Creating a brand is one of my most favorite challenges since I get to give form to thought, while following a set rule of ideas. There are many parts that come together in the process of creating an identity, but the most important part of it all is the logo. It establishes the way the rest of your identity will be executed. In this post, I’ll go over the steps I went through to create the first part of an identity for a fictional bookstore called Blint.
Step 1: Discovering the Brand
The most important part of this process was discovering the brand I was designing for and defining what set Blint apart from other bookstores. It was an investment towards building a solid foundation for ideas to grow off of, and a guide that would help pull stray thoughts back to a core concept. When you discover your brand’s personality, and its target audience, you can establish a strong concept—everything else will fall into place.
I envisioned Blint as an upscale bookstore that strictly sold rare books and literary memorabilia. I imagined them to be an authority in the world of books, playing a key role in reminding everyone of the adventures that can lay hidden within a volume. The idea of Blint became clear—they were an extraordinary bookstore that preserved the past for today, reintroducing the excitement and the adventures found in books.
Step 2: Developing Sketches
Right off the bat I knew that Blint deserved a logotype that was just as unique as the brand. The name had enough personality to say it all, so why not show it through type?
I started off with 5 different sketches that multiplied into dozens more, I found myself lost in creation. Reminding myself of Blint’s core concept helped gear my ideas towards the what was in the brand’s best interest. I knew that the answer to Blint’s logotype was hidden somewhere within these sketches, I just had to make a decision so I could discover it.
Step 3: Vectorizing
Below is the logotype sketch I chose. The mix between serif and script backed up the concept of the Blint: the serif–like qualities represented traditional fonts used in the
past, and the script-like qualities represented something unique, like someone’s signature. The combination of the two styles made me realize that there was a great opportunity to push this logotype forward, developing Blint’s more playful side, the side that reminds everyone of the adventures found in books.
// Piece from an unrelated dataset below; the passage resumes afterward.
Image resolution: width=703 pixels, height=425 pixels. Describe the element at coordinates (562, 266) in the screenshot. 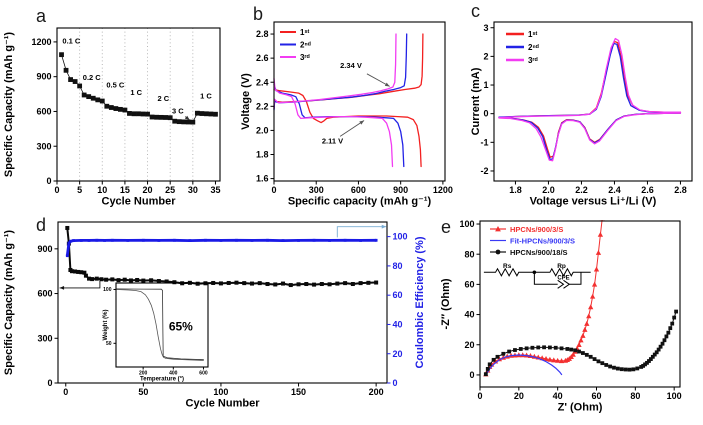

I see `svg-text: Rp` at that location.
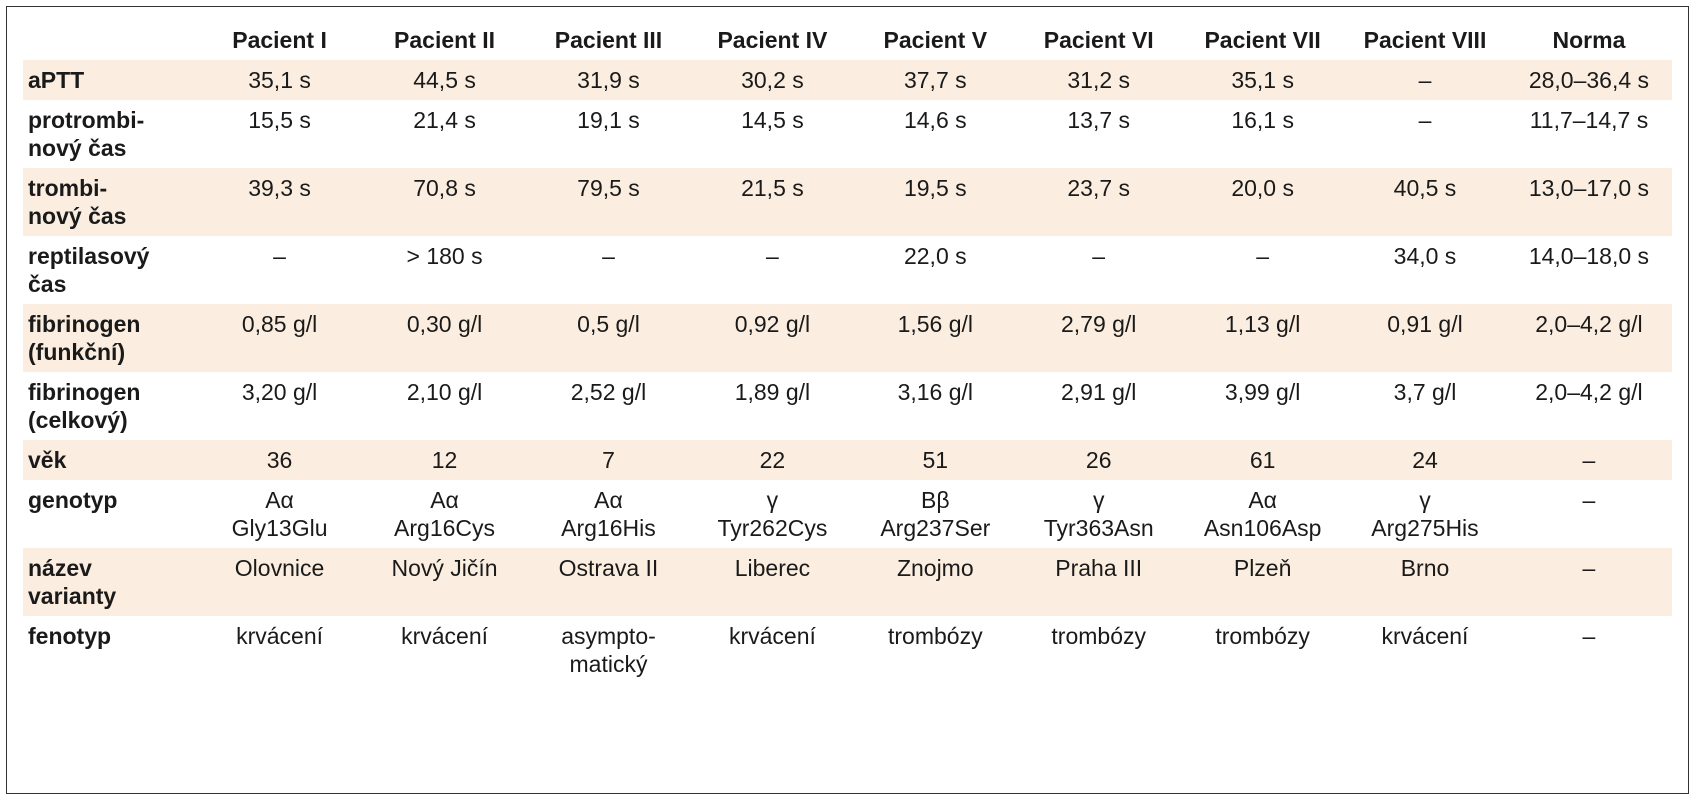 This screenshot has height=800, width=1695. Describe the element at coordinates (1262, 392) in the screenshot. I see `cell-line: 3,99 g/l` at that location.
Vectorizing my sketch made it easier to create variations of the logotype. It allowed me to concentrate on the successful elements of the sketch, which helped me figure out how to strengthen its weaker areas. I kept telling myself “do more, try harder, and don’t settle”. Hundreds of logotypes were created until I made a final decision on the logo.
Step 4: Variations
I felt like this was the most developed logotype of all the variations. It was both new and old, just like the company itself. I decided it was time to add color so I sampled colors from antique books and created different color schemes.
Adding color made the logo feel incomplete, so I stepped away for a few days. I wanted to see if I still felt the same way about its appearnce as time passed. Sure enough, I wanted the logo to be more, do more, and to have more dimension and personality.
Step 5: Do More
The logotype was too flat and constrained; I needed to open it up more, I needed more dimension, texture, and consistency. I revisited the core concept of the brand to see what elements I could add that would visually define and establish the logotype.
With a little tracing paper I was able to further tune the logotype so it looked more consistent. After vectorizing the adjustments and playing with variation, I began to see the brand’s personality. From there, everything fell into place.
Step 6: Finalizing
The logotype needed a few more details to help add dimension and establish its presence. After several weeks of sketching and fine tuning, Blint’s logotype was finally done.